=== Exercise objective ===
Please write out only the lines running from the one with "Select the hand" through the last line of the listing, each exactly as given.

•••

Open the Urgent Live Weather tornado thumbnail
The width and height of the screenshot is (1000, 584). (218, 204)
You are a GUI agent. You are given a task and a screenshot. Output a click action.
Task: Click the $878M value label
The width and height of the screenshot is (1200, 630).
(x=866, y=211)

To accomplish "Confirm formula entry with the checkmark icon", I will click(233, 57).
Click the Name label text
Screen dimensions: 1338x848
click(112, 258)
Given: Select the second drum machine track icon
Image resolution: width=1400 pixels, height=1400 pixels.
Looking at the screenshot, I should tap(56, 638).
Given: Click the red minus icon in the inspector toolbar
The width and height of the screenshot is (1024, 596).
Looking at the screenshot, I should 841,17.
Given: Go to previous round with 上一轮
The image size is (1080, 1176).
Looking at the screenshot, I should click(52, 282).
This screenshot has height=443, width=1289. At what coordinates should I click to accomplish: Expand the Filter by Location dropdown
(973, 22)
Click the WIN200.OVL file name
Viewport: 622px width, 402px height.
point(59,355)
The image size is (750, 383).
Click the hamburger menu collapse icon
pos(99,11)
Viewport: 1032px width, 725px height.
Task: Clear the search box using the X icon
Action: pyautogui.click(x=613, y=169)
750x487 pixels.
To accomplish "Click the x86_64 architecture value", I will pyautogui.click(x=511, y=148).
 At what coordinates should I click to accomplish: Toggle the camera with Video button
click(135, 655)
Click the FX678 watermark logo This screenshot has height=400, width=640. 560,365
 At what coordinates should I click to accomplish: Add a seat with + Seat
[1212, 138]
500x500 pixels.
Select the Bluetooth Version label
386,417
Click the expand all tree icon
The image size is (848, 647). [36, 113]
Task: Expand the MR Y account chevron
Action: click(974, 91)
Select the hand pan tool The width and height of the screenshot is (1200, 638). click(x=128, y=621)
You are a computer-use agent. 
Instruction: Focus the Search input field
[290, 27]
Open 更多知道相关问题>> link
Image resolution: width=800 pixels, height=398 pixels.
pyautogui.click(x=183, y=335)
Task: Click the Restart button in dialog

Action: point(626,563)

•••

=== Exercise output ===
Select the hand pan tool The width and height of the screenshot is (1200, 638). click(x=128, y=621)
You are a computer-use agent. 
Instruction: Focus the Search input field
[290, 27]
Open 更多知道相关问题>> link
Image resolution: width=800 pixels, height=398 pixels.
pyautogui.click(x=183, y=335)
Task: Click the Restart button in dialog

Action: point(626,563)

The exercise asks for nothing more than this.